Depois vieste e mostraste-me que também com felicidade se consegue ser normal e caloroso. Contigo aprendi que a fertilidade depende das horas de sol que se coloca na face, nos braços e nos dedos. As minhas palavras saíam luminosas porque tu raiavas em mim com essa tua bondade e generosidade. Os meus dedos como folhas de um girassol a seguirem-te. Mas como é típico de todos os sois, e mesmo neste ano de chuvas ausentes, lá te escondeste e segues escondida sem aquecer as minhas palavras.

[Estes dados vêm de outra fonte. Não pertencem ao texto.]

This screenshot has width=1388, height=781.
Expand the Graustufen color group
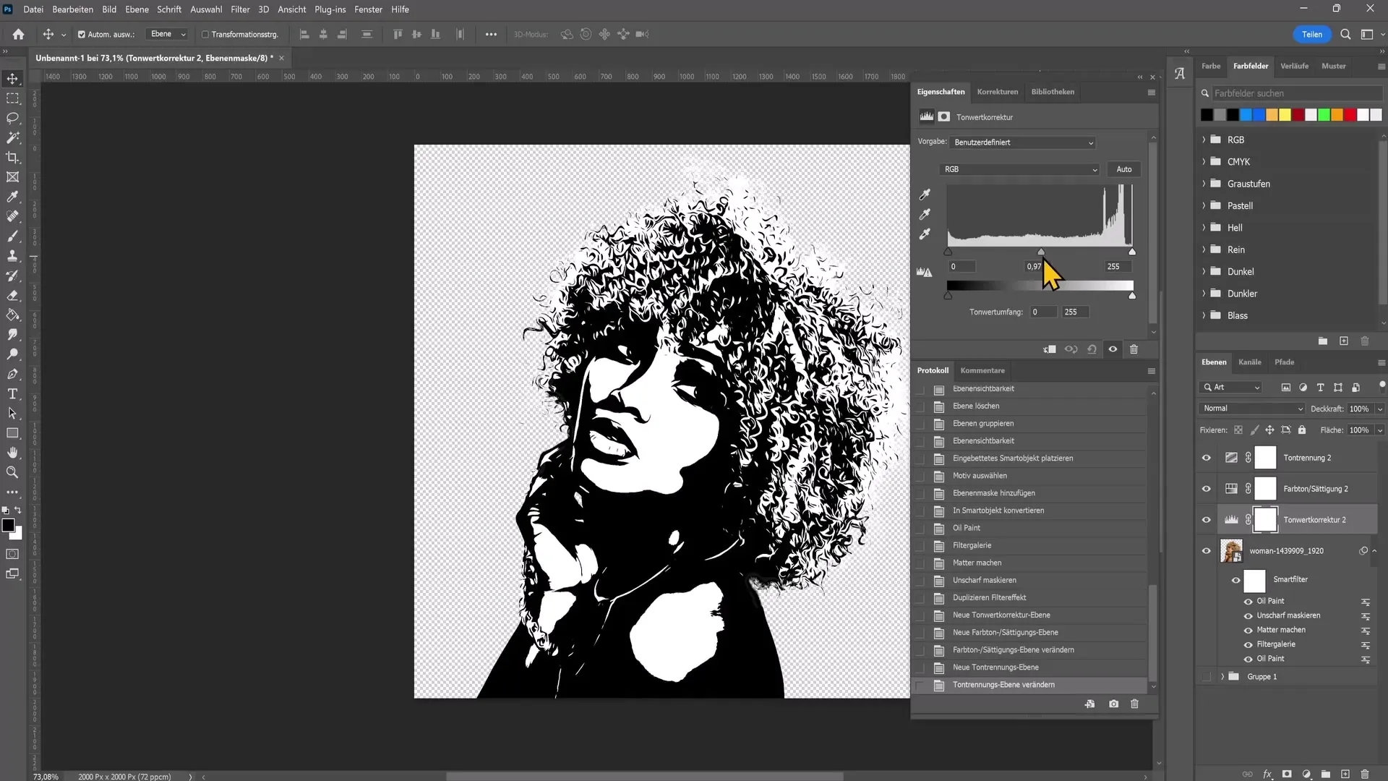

Sem ti como vão elas crescer?
Agora, já não me lembro do que era ser triste mas também já não te consigo apontar no calendário quando foi a última vez que sorri. Estou aqui sem tristeza e sem felicidade e sem as minhas palavras.
Estou sem ti.
Vou encher estes buracos que as coisas que me fazem falta deixaram com sono e palavras de outros, com passeios avulsos e o espanto dos dias que nascem sem que eu lhes peça. O buraco que deixaste, aquele maior e mais saliente (e do qual não falo a ninguém) fica aqui à espera que regresses com o vento como uma duna que demora a chegar mas que se ergue com calor e solidez. Se voltasses e te agregasses no meu peito criavas um processo contrário à erosão e fechavas o tal buraco com uma pedra rubra qualquer que me devolveria as palavras que tanta falta me fazem.
Tu, a minha duna!

Estas colocadas acima eram as últimas palavras que sabia escrever e tinha aqui reservadas para uma urgência, lê como se fossem sussurradas, preciosas como uma velharia, amostras de fragilidade e resiliência.
Guardei as minhas últimas palavras para ti, e que tal se voltasses?